Our Last Great Wilderness


On September 14 it broke through the ice into open water that stretched as far as the sailors could see toward the Alaskan coast. While small exploration ships and a Canadian icebreaker had made the Northwest Passage since Sir John Franklin’s ill-fated attempts, this was the first commercial ship to do so. A week later it arrived off Point Barrow, to be greeted by Secretary Hickel and other officials. (The Manhattan could not reach Prudhoe Bay because of shallow water, and, in fact, if tankers are used to haul out the oil, some sort of staging system will be necessary.)

Meanwhile, throughout 1969, preparations for construction of the TransAlaska Pipeline Systems, or TAPS, went forward, even though the Interior Department had not yet granted permission for the project (which would require making an exception to the general freeze on land allocations).
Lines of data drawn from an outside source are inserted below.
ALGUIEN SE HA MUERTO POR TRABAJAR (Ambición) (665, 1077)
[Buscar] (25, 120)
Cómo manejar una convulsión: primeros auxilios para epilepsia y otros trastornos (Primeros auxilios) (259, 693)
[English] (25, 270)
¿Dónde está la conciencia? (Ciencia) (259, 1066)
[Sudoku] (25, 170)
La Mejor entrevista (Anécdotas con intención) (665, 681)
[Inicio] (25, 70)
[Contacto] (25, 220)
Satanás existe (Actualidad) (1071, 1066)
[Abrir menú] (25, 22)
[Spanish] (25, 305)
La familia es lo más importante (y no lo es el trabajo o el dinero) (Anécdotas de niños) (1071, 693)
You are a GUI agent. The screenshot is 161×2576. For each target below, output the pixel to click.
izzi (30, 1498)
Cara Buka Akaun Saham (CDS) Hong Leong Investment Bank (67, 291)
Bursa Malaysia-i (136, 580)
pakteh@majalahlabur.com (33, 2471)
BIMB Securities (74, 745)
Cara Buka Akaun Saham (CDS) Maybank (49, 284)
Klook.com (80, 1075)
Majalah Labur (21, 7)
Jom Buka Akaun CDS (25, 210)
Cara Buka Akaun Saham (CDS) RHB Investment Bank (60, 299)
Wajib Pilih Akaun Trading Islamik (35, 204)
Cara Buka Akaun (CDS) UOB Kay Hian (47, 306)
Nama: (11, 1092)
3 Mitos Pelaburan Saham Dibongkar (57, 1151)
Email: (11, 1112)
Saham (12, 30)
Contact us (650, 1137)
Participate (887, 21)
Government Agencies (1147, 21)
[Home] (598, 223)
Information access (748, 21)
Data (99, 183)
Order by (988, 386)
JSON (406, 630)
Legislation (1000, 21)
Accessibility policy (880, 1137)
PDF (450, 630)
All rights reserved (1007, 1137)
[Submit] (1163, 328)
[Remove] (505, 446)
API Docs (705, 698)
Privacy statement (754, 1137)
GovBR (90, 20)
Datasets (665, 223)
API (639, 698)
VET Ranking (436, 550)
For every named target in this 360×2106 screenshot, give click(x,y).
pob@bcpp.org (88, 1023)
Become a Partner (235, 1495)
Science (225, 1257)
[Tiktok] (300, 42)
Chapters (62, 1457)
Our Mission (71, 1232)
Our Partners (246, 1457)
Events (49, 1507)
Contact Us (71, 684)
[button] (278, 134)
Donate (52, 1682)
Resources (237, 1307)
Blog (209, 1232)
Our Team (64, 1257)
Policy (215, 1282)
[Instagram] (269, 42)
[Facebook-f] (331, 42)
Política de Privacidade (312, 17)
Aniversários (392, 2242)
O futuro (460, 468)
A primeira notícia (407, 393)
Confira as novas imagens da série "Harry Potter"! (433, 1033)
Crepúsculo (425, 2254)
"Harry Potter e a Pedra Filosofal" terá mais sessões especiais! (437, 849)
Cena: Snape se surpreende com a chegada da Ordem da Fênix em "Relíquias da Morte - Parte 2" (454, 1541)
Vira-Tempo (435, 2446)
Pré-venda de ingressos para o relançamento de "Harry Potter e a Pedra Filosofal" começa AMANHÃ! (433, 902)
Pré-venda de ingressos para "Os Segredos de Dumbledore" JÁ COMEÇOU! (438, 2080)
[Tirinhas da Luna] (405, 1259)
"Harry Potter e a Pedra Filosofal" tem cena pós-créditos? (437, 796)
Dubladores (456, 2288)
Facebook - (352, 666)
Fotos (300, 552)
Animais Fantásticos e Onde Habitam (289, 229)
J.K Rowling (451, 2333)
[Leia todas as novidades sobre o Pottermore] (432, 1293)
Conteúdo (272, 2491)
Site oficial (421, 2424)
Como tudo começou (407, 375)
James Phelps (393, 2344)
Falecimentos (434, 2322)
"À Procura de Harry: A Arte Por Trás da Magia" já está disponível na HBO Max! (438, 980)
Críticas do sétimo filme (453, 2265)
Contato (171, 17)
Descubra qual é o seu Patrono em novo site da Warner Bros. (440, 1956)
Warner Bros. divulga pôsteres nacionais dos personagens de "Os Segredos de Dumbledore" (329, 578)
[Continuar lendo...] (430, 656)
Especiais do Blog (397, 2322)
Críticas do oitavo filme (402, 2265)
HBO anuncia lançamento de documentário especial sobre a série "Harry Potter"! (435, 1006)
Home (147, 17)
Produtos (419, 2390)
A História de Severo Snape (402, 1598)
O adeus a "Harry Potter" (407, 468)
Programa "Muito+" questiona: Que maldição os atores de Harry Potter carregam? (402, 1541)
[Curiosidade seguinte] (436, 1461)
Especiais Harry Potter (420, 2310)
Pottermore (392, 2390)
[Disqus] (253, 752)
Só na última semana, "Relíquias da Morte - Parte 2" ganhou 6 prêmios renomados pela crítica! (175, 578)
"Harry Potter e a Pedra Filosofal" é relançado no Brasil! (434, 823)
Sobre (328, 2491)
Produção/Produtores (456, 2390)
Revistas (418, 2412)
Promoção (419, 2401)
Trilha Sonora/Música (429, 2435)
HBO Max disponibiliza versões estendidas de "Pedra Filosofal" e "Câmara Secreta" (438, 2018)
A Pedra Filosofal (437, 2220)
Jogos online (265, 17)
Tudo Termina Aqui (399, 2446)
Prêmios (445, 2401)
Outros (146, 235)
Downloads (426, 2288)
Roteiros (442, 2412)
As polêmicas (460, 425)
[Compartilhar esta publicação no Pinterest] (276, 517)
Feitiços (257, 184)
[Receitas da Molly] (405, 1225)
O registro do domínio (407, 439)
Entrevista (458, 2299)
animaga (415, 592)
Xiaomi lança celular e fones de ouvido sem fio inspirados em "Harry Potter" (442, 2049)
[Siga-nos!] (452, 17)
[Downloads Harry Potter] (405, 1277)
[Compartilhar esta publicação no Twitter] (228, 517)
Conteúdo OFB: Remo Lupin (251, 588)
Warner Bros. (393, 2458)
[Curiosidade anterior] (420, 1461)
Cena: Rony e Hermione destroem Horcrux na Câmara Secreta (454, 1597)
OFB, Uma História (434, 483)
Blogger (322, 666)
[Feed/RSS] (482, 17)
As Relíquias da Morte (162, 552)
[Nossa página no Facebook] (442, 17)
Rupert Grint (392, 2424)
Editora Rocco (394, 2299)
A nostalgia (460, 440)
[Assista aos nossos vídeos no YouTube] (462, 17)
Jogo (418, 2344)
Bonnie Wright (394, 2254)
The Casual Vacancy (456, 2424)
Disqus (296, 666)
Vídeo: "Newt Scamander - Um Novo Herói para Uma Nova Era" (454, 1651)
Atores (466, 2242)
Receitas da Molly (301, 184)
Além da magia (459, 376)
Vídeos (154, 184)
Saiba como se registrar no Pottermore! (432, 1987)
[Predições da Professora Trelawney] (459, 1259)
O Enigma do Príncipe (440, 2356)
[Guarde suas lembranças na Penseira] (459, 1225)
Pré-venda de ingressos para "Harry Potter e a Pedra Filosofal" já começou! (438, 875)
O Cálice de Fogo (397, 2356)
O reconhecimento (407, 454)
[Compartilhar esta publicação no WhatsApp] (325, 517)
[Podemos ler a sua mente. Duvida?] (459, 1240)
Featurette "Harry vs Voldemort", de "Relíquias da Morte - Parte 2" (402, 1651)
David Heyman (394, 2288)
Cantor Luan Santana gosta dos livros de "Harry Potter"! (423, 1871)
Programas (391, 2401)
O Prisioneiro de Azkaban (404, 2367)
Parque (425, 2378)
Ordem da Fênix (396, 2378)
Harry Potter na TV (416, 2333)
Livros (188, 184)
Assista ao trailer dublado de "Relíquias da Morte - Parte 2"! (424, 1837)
When Secretary Hickel authorized the TAPS oil companies to build an all-year road from Livengood to the Yukon so that pipe for the project could be hauled that far north, he remarked that “the performance on this road construction will bear direct relevance to our subsequent response to the eight-hundred-mile pipeline application. ” The road was the first leg of a projected 390-mile all-year link to Prudhoe Bay.

The pipeline will be mammoth, with a four-foot girth. The eight hundred miles of pipe are being imported from Japan. With pumping stations, terminal facilities, and access roads it will cost some $900,000,000. TAPS was originally a consortium of Atlantic-Richfield, BP, and Humble, but more companies have joined in. They hoped to have the oil flowing by 1972. However, legal action initiated by conservation groups led to the issuance, on April 13, 1970, of a federal court order enjoining Hickel from issuing a right-of-way permit for extending the road from the Yukon to Prudhoe Bay, pending settlement of a dispute on rightof-way width and further assessment of the environmental effects.

Of the many formidable problems raised by this project the most serious arise from the high temperature of the oil—and hence of the pipe itself. The oil, heated in the bowels of the earth, comes out of the ground at about 160°, and, from the friction of its high-speed flow through the pipe and the energy introduced by pumping, it may be even hotter when it reaches Valdez at its southern terminus.

Thus, if the pipe were laid directly on permafrost, it would melt itself into the ground, forming a giant trench and causing severe erosion. Where there were wedges of ice in otherwise solid ground, a cavity would form under the pipe which could produce a rupture. With 500,000 gallons of fast-moving oil in every mile of pipe, such a rupture would deluge the landscape. On a slope, a sudden mudflow could carry away part of the pipe, producing the same effect. To reach Valdez the pipe must cross the Fairweather Fault, where slippage produced one of the most violent earthquakes of modern times, bringing Anchorage down in ruins and causing severe damage in Valdez.

The obvious route for the line, insofar as possible, is along rivers where the permafrost lies deep and gravel for insulation is plentiful. But a break there could have particularly disastrous effects. A spill along the proposed route of the pipe beside the Dietrich River, after it has crossed the 4,650-foot Dietrich Pass, would send oil rushing down that stream and ultimately, via the Yukon, to the sea.

This would affect spawning beds, waterfowl breeding areas, and the entire wildlife regime of the area. Another danger is disturbance of the spawning beds either by upstream silting during construction or by destruction of the beds themselves through removal of their gravel. Salmon and arctic char fight their long upstream battles to lay their eggs on flat gravel beds beneath clearflowing water.

Another concern has been the effect of the pipeline as a barrier to caribou migrations. For a considerable distance the pipeline will be carried across permafrost areas on stilts. A pipe four feet in diameter standing on two-foot stilts would be a formidable obstacle to the caribou. Undisturbed northward movement of the herds in spring is vital to their survival since, in order to reach the calving grounds when the young are born, they must cross the mountain passes before the snow gets soft. Otherwise the calves are dropped too early and abandoned.

Since the rivers themselves present ever-changing obstacles to migration, the animals may learn to bypass such an impediment. Early fears that their movements would be disturbed by roads and other such works of man seem unfounded: herds have moved freely across airstrips and, in dark periods, some even have been known to rest on drill pads. It may also be possible, at natural crossing points, to raise the pipe enough to permit the passage of herds.